# EXERCISE DIRECTIONS
With pictures omitted, transcribe exactly the lines from the one containing "Where should I click to: Open" to the end of the records below.

# SUPPLIED MATERIAL
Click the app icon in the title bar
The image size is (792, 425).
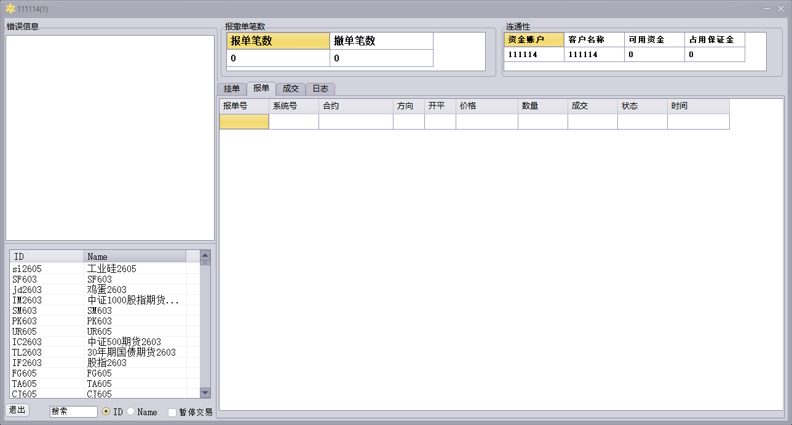[x=10, y=9]
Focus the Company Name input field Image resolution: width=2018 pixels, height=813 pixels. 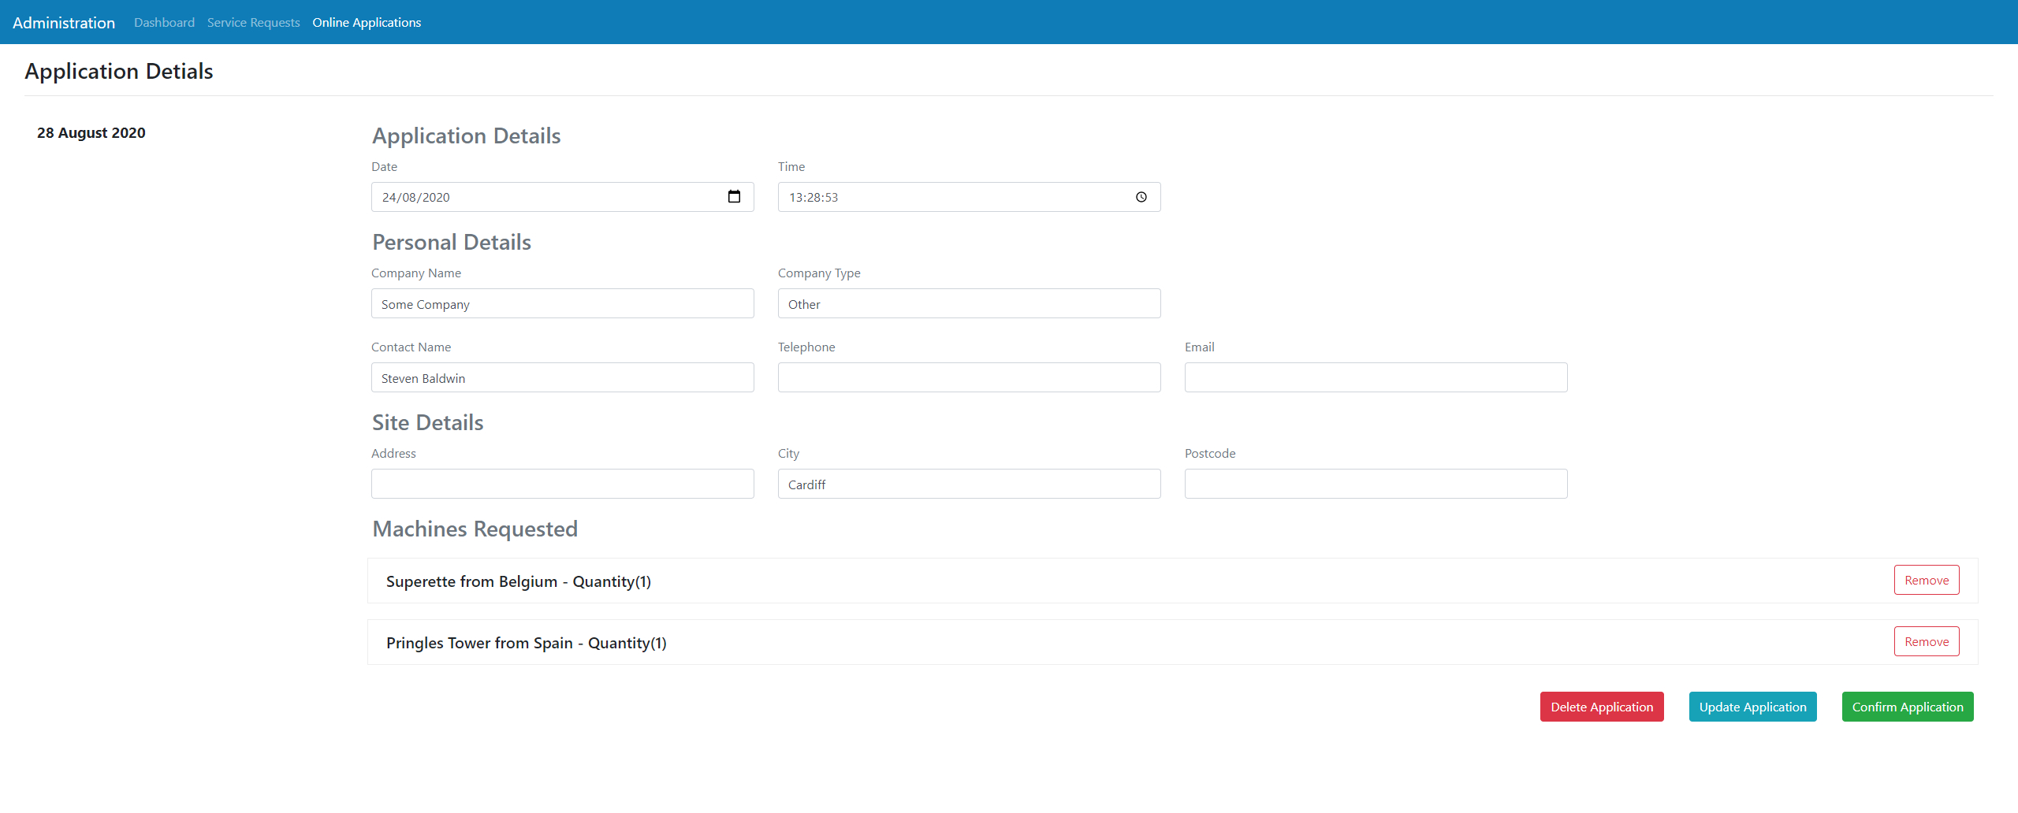(562, 304)
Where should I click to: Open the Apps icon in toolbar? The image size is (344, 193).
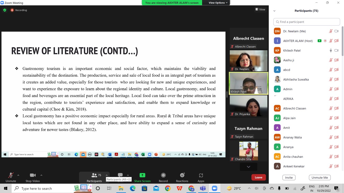201,175
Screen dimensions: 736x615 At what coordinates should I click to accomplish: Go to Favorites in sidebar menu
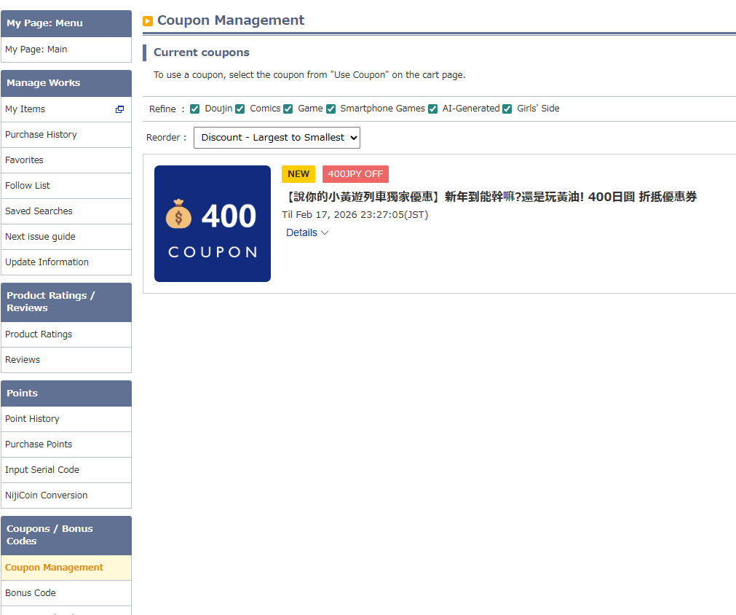[24, 160]
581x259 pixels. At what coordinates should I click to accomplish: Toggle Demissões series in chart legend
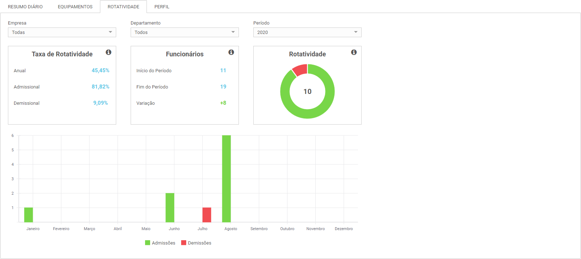pos(196,243)
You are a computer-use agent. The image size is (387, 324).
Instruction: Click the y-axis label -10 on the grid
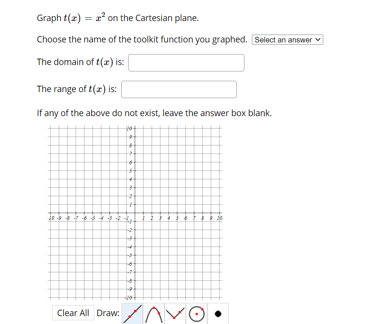pos(128,298)
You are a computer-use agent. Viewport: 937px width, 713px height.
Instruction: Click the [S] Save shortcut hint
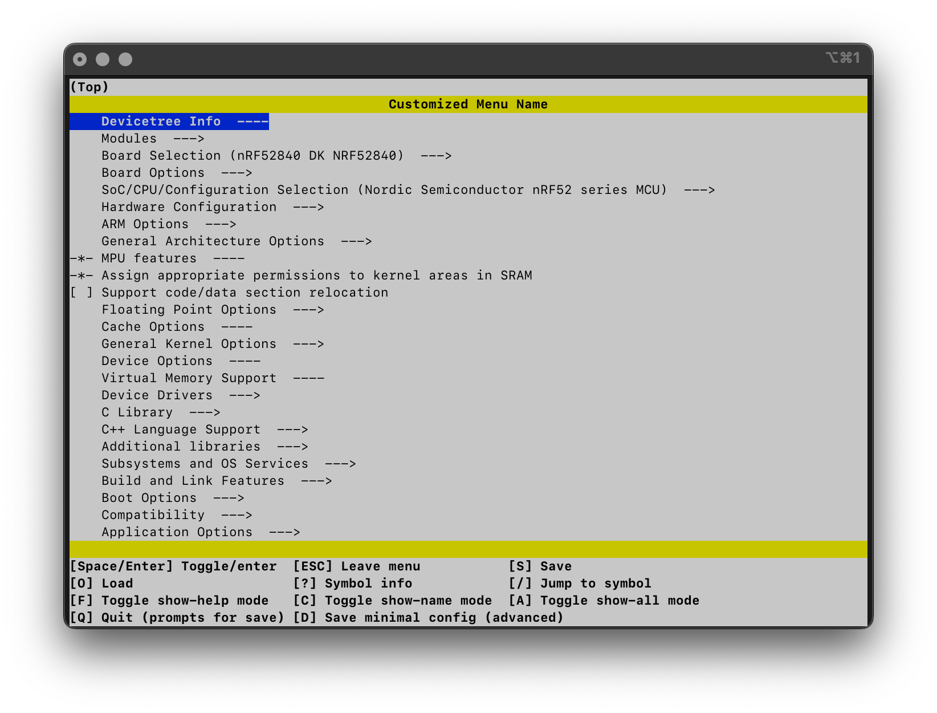pyautogui.click(x=540, y=566)
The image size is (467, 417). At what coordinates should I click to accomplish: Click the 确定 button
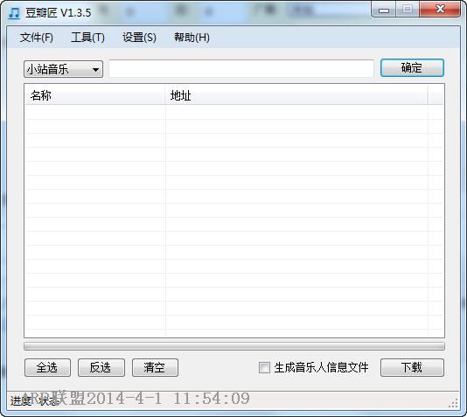pyautogui.click(x=412, y=68)
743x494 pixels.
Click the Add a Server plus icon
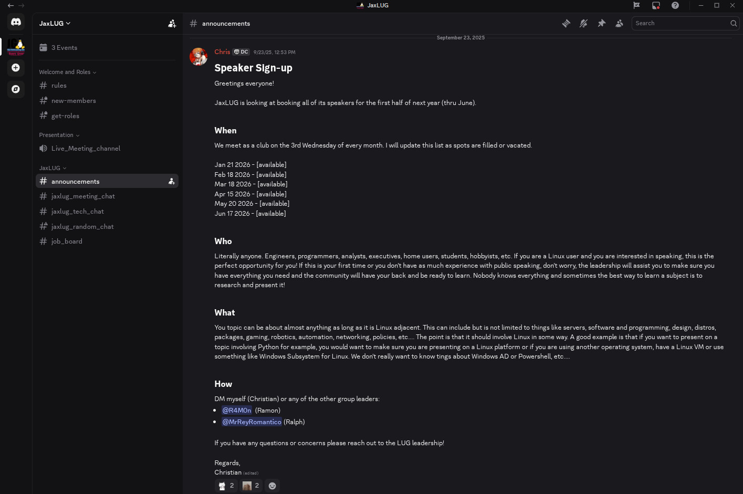tap(16, 68)
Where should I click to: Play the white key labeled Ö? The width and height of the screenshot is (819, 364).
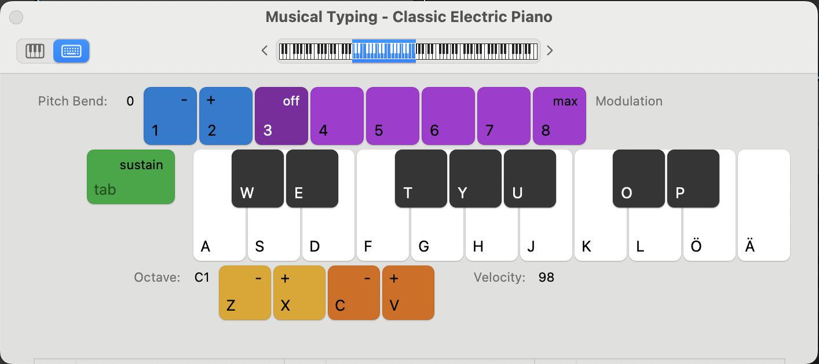tap(709, 238)
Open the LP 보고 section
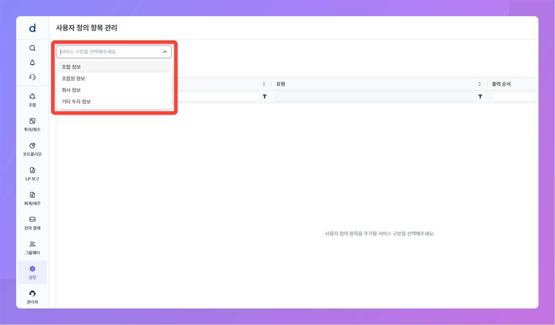 tap(32, 174)
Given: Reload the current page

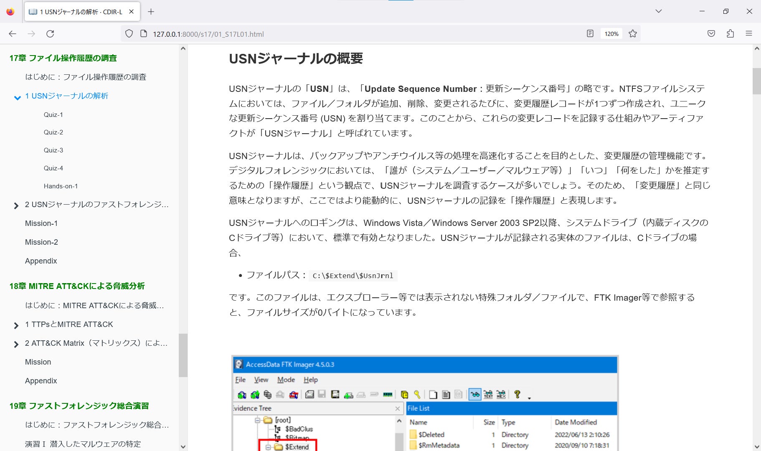Looking at the screenshot, I should (50, 34).
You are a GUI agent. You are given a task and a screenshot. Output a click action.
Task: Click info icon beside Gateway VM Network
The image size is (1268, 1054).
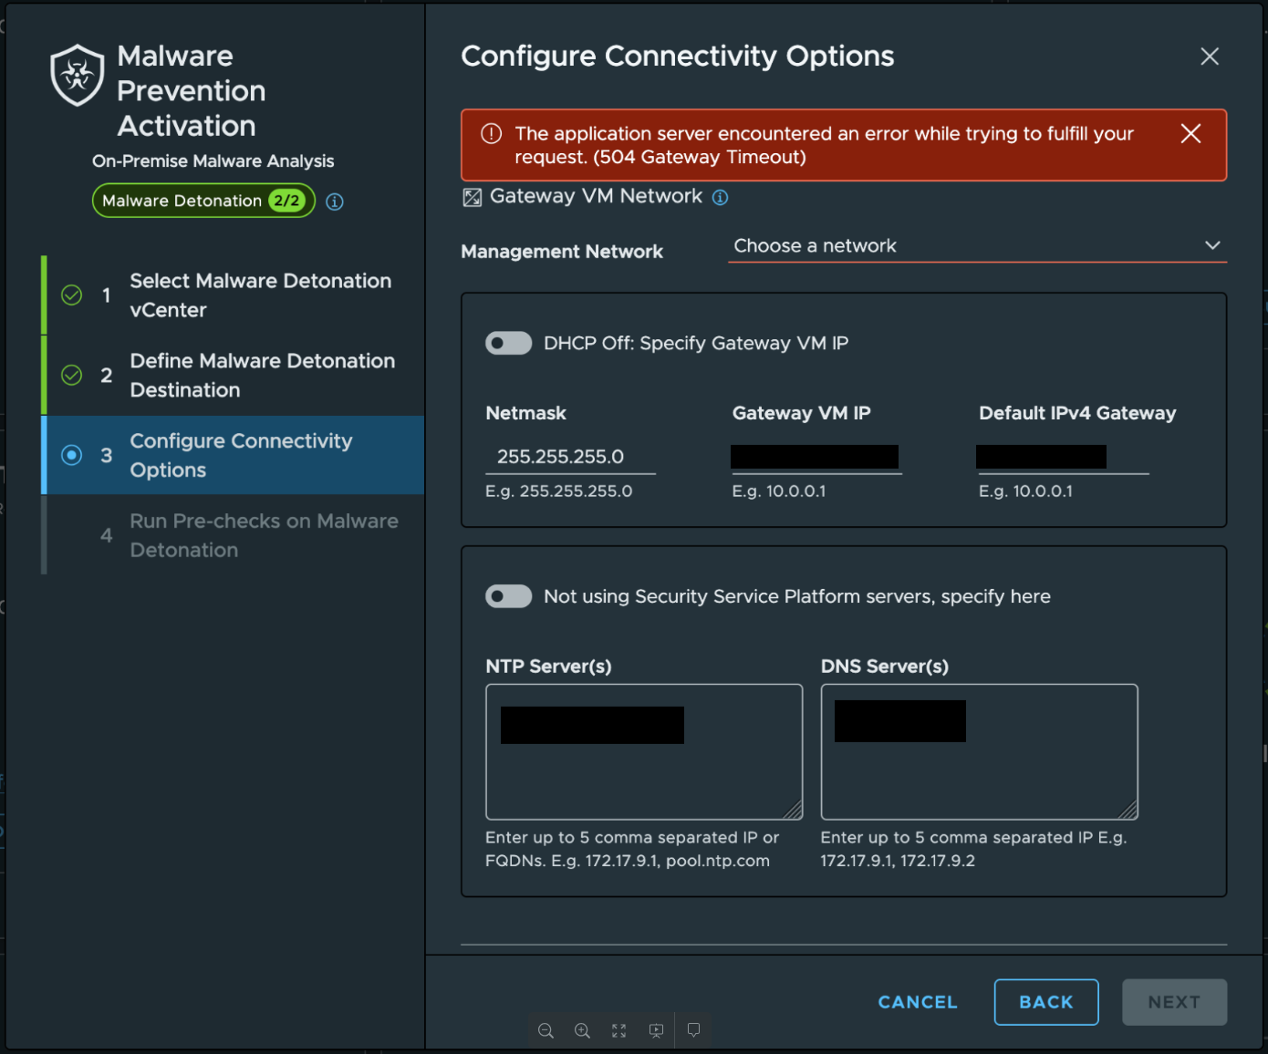pos(720,197)
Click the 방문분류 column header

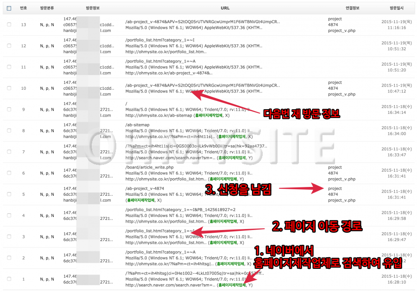[x=47, y=8]
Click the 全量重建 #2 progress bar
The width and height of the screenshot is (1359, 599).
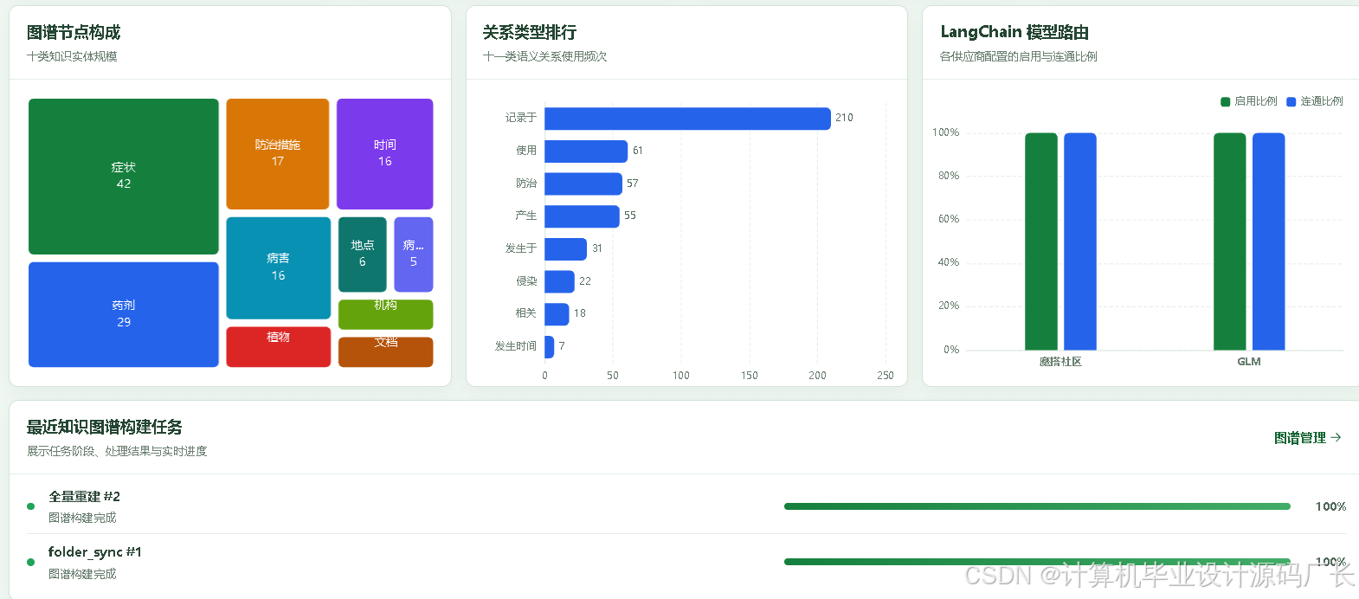pyautogui.click(x=1037, y=506)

# YOUR RESPONSE
Where should I click to: Open the Apps icon in toolbar? The image size is (344, 193).
201,175
Screen dimensions: 736x615 At what coordinates should I click to accomplish: Go to Favorites in sidebar menu
[24, 160]
581x259 pixels. At what coordinates should I click to accomplish: Toggle Demissões series in chart legend
pos(196,243)
You are a computer-use agent. The image size is (387, 324).
Instruction: Click the y-axis label -10 on the grid
pos(128,298)
You are a computer-use agent. Viewport: 937px width, 713px height.
Instruction: Click the [S] Save shortcut hint
pyautogui.click(x=540, y=566)
The image size is (467, 417). At what coordinates should I click to accomplish: Click the 确定 button
pyautogui.click(x=412, y=68)
743x494 pixels.
Click the Add a Server plus icon
tap(16, 68)
Where should I click to: Play the white key labeled Ö? The width and height of the screenshot is (819, 364).
tap(709, 238)
Open the LP 보고 section
 tap(32, 174)
Given: Reload the current page

Looking at the screenshot, I should (50, 34).
You are a GUI agent. You are given a task and a screenshot. Output a click action.
Task: Click info icon beside Gateway VM Network
The image size is (1268, 1054).
pos(720,197)
Click the 방문분류 column header

[x=47, y=8]
Click the 全量重建 #2 progress bar
The width and height of the screenshot is (1359, 599).
pyautogui.click(x=1037, y=506)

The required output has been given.